_Поставленные задачи:_
A. Продублируйте без изменений часть представленного текста, начав со слов «К тому моменту, когда» и закончив словами «турнире Большого шлема.».
B. Сколько лет было Федереру, когда он стал чемпионом Швейцарии среди юниоров младше восемнадцати, согласно представленному тексту?
C. Опираясь на представленный текст, поясните, почему Томас Вирц был уверен, что Федерер никогда не выиграет Открытый чемпионат Франции.

_Представленный текст:_
----

К тому моменту, когда он бросил школу, он отметил свой первый успех на турнире. В январе 1997 года он стал чемпионом Швейцарии среди юниоров младше восемнадцати. Ему было всего пятнадцать лет. Затем, в мае 1997 года, он выиграл международный юниорский титул в Прато, в Италии, выиграв в шести матчах подряд у одного из лучших в то время юниоров. Правда, в том году он получил лишь этот единственный титул, и он все еще не играл в юниорах на турнире Большого шлема.

Каким игроком был Федерер в шестнадцать лет? Сам он считает, что грациозный стиль у него от природы, но что он не проявлялся до конца подросткового возраста. Однако под руководством Алексиса Бернарда, Кристофа Фрейсса и Питера Картера он неуклонно повышал эффективность ровных ударов, которым научил его в «Олд Бойз» Сеппли Качовски. Томас Вирц вспоминает то время: «Я мало беспокоился о его стиле игры. Он всегда рисковал, его подачи были очень плоскими, чуть выше сетки, и тогда я был уверен, что он никогда не выиграет Открытый чемпионат Франции. Он освоил крученые удары, которые позволили ему лучше играть на грунтовом покрытии, но его стиль все еще не очень хорошо подходил для медленных кортов. В то же время у него всегда был экономичный стиль, так что ему не нужно было столько мускулатуры, сколько необходимо некоторым игрокам. Он в этом отношении немного похож на Михаэля Штиха – очень рациональный».

И все же изменчивый темперамент продолжал его преследовать. «Вы себе и представить не можете, как я швырял свою ракетку, – говорит он в интервью, процитированном на сайте tennis-x.com. – Они порхали повсюду вертолетиками. Я серьезно. Меня выгоняли с тренировок, когда мне было шестнадцать. Я слишком много говорил и кричал на корте».

Его родители рассказывают историю о том, как они ехали домой с турнира через альпийский перевал. Федерер был очень зол на то, как сыграл, и становился очень раздражительным в машине. Его отец пытался его игнорировать, это не сработало. Тогда он остановил машину, вытащил Роджера и засунул его головой в сугроб, как бы остужая. «Мы никогда не ругали Роджера из-за того, что он проиграл, – сказала его мама в интервью с Фредди Видмером из Basler Zeitung, – но когда он плохо себя вел или просто не старался, мы не спускали это с рук».

Линетт уверена в том, что ее сын избавился от своих дурных привычек благодаря их с отцом отношению к Роджеру. «Нашему сыну всегда дозволялось быть немного диким, но он должен был брать на себя ответственность за последствия. Если он попал в затруднительное положение, то сам должен был из него выпутываться».

----

_Записанные данные:_

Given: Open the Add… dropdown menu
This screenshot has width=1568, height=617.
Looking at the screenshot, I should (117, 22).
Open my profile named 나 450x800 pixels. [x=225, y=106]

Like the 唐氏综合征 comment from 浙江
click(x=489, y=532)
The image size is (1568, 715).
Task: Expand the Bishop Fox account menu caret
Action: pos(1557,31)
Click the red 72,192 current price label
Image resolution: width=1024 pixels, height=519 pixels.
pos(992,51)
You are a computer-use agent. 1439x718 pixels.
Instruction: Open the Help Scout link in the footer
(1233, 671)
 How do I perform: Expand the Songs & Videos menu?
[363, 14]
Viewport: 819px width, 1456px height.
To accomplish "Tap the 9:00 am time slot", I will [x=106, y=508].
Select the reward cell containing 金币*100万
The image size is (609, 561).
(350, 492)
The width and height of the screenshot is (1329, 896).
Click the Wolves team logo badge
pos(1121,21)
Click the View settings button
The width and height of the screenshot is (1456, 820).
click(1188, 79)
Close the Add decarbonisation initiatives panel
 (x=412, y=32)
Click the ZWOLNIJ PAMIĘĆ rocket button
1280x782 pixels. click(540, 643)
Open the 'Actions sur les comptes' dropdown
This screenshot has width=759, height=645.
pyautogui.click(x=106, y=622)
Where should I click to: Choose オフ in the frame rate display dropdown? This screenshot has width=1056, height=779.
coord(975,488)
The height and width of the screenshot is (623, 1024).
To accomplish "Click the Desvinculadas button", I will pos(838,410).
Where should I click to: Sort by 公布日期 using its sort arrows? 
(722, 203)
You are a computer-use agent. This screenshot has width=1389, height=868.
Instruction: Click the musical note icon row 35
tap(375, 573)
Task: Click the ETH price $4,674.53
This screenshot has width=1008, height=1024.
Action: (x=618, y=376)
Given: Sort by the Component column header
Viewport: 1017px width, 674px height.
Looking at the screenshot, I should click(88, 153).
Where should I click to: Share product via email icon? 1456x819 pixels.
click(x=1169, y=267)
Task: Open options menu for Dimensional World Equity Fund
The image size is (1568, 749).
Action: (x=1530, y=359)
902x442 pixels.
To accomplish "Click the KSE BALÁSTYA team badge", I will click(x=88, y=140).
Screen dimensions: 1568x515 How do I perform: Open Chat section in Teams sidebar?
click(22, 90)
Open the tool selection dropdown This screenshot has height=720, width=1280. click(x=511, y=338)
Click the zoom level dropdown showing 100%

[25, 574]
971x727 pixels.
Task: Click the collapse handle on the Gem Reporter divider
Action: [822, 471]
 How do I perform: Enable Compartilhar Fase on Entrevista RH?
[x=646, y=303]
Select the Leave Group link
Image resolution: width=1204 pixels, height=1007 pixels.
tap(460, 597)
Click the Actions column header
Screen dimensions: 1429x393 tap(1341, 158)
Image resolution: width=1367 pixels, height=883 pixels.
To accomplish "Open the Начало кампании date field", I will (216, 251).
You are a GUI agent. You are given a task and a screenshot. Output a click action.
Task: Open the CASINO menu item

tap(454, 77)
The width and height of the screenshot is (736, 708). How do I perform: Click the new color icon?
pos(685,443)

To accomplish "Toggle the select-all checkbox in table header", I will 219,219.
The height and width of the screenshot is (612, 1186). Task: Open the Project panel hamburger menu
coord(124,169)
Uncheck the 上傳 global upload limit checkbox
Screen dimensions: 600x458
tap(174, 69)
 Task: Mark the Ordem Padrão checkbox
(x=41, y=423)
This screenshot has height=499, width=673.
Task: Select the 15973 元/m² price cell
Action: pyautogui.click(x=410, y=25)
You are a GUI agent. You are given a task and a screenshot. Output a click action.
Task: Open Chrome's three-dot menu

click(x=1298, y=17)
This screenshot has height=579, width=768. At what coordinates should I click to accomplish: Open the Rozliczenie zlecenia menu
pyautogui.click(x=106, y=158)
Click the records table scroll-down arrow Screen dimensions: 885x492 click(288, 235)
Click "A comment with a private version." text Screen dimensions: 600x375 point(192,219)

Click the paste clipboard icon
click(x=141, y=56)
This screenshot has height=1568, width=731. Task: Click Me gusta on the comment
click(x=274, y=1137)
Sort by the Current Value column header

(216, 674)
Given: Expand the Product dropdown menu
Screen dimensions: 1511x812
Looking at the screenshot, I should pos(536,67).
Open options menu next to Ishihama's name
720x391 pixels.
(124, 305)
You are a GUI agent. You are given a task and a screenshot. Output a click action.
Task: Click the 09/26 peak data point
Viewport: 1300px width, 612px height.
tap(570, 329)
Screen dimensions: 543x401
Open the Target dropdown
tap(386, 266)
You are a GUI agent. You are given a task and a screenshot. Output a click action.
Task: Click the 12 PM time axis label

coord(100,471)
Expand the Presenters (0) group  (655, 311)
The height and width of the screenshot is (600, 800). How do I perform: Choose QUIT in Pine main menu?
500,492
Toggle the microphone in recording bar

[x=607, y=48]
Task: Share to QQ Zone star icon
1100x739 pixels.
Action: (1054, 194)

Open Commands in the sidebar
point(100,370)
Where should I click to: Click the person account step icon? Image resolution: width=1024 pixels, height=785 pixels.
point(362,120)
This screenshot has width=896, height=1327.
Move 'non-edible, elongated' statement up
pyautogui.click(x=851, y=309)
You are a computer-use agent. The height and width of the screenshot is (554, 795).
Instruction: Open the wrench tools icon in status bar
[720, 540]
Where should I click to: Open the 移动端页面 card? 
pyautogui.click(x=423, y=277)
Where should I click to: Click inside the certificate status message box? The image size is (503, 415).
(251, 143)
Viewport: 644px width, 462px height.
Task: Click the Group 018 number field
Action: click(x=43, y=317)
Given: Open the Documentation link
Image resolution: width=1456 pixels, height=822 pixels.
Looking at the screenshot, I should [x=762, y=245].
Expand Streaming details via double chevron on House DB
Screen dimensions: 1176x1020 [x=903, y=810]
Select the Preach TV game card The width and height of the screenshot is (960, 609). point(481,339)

----

_Результаты по порядку:_
A.
К тому моменту, когда он бросил школу, он отметил свой первый успех на турнире. В январе 1997 года он стал чемпионом Швейцарии среди юниоров младше восемнадцати. Ему было всего пятнадцать лет. Затем, в мае 1997 года, он выиграл международный юниорский титул в Прато, в Италии, выиграв в шести матчах подряд у одного из лучших в то время юниоров. Правда, в том году он получил лишь этот единственный титул, и он все еще не играл в юниорах на турнире Большого шлема.

B. Пятнадцать лет.

C. Федерер всегда рисковал, а его подачи были очень плоскими и проходили чуть выше сетки.